My own interest in manufacturing came from the excitement of seeing new and innovative consumer products, which as a student, I knew I couldn’t afford. Thus it was compelling to have the opportunity to be involved in how they were made—and perhaps pick up some staff discount. At the time, having only sufficient manual dexterity to handle a keyboard and mouse, the emergence of software development for manufacturing seemed to be the right place for me. In that role, I quickly realized the profound change that software would make in manufacturing as a microcosm of the world at large.
It's been as I predicted: Changes to the varied roles in manufacturing have been evolutional, each on a journey, from the analog “people and machines” world to a digital world. While core manufacturing knowledge remains important, best practices around the ways that things are done have changed drastically. This has made roles in manufacturing far more enjoyable and fulfilling than ever before. Let’s look at some examples.
Production Operators
Being a production operator once meant doing a series of repetitive operations, powered by muscle memory, and the mental ability to survive the tedium and monotony that high volume mass production entailed. As lot sizes reduced, changeovers in products became more frequent, requiring more thought and effort to avoid mistakes. Assembly work was both boring and stressful, something the human skill set can find impossible to perfect.

DATA SHOWN =
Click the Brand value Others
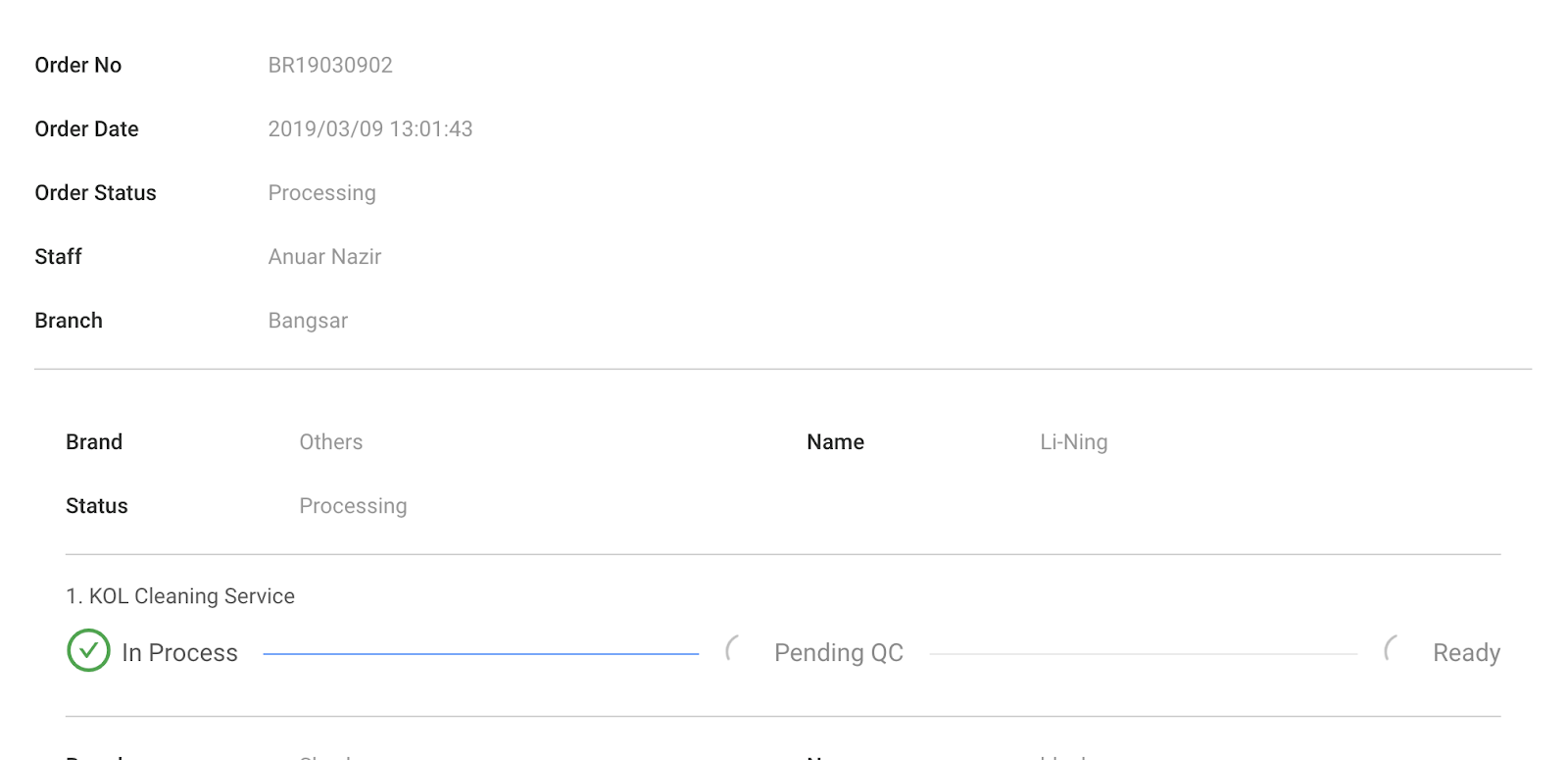Screen dimensions: 1568x760 tap(330, 442)

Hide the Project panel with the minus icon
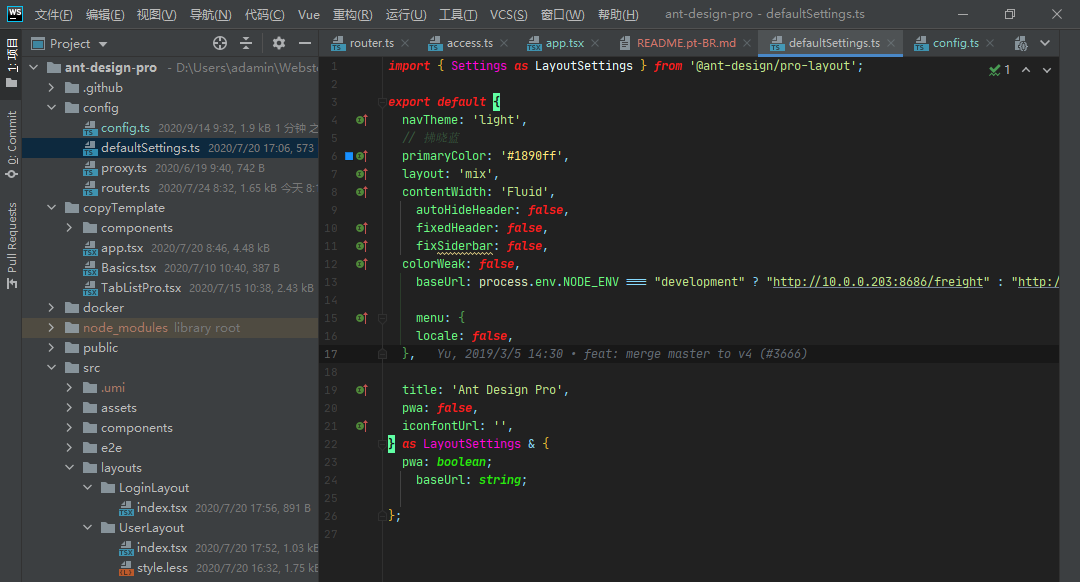pyautogui.click(x=305, y=43)
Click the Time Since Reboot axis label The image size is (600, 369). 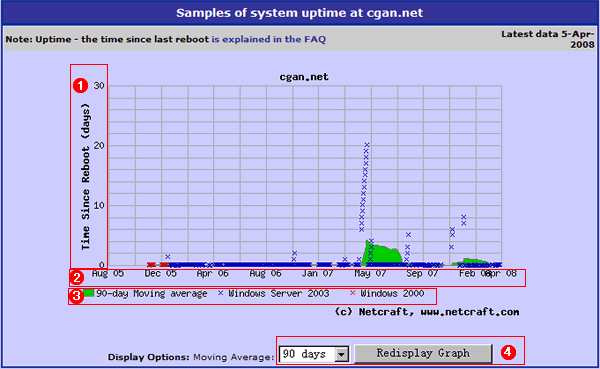tap(85, 177)
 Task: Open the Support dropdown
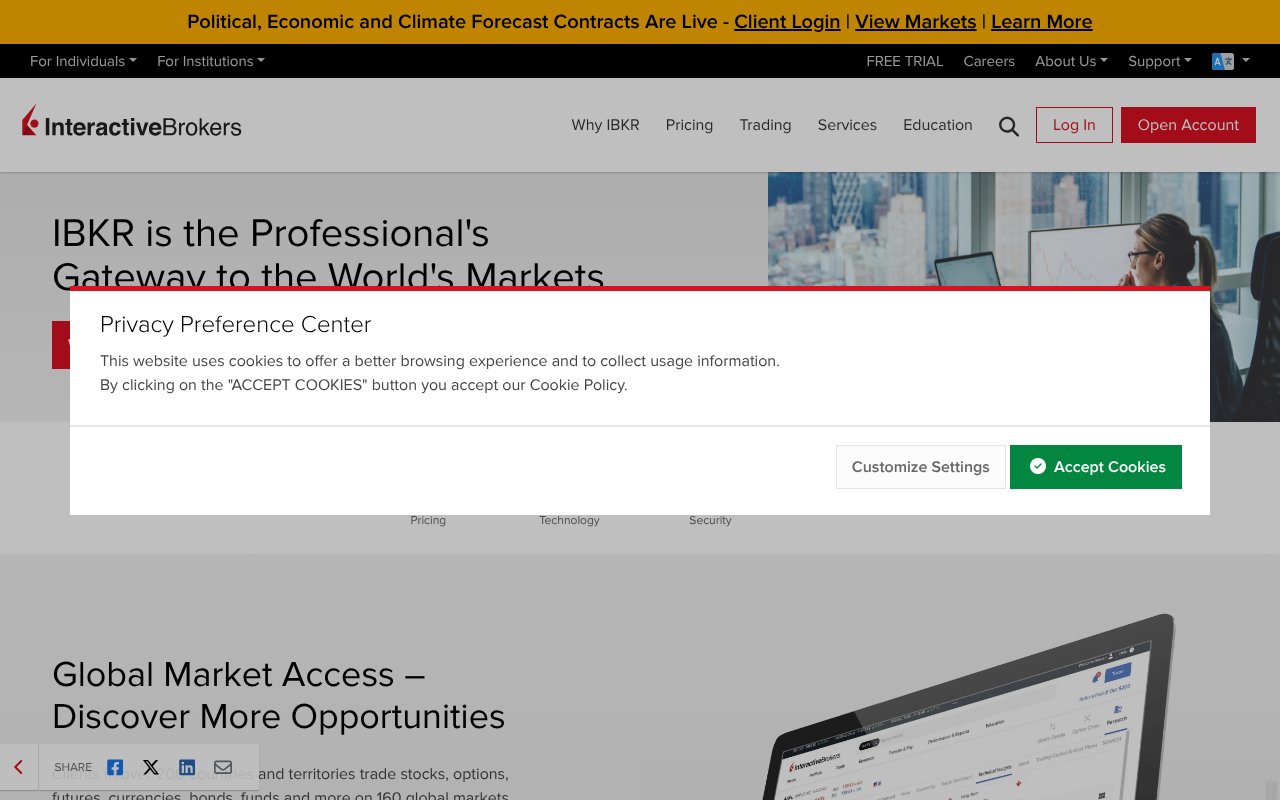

GIVEN INSTRUCTION A = In the text on manufacturing roles, what made changeovers in products more frequent?
GIVEN INSTRUCTION B = Output the passage of the manufacturing text starting with "It's been as" and going on through "at some examples.".

FULL ANSWER A = Reduced lot sizes.

FULL ANSWER B =
It's been as I predicted: Changes to the varied roles in manufacturing have been evolutional, each on a journey, from the analog “people and machines” world to a digital world. While core manufacturing knowledge remains important, best practices around the ways that things are done have changed drastically. This has made roles in manufacturing far more enjoyable and fulfilling than ever before. Let’s look at some examples.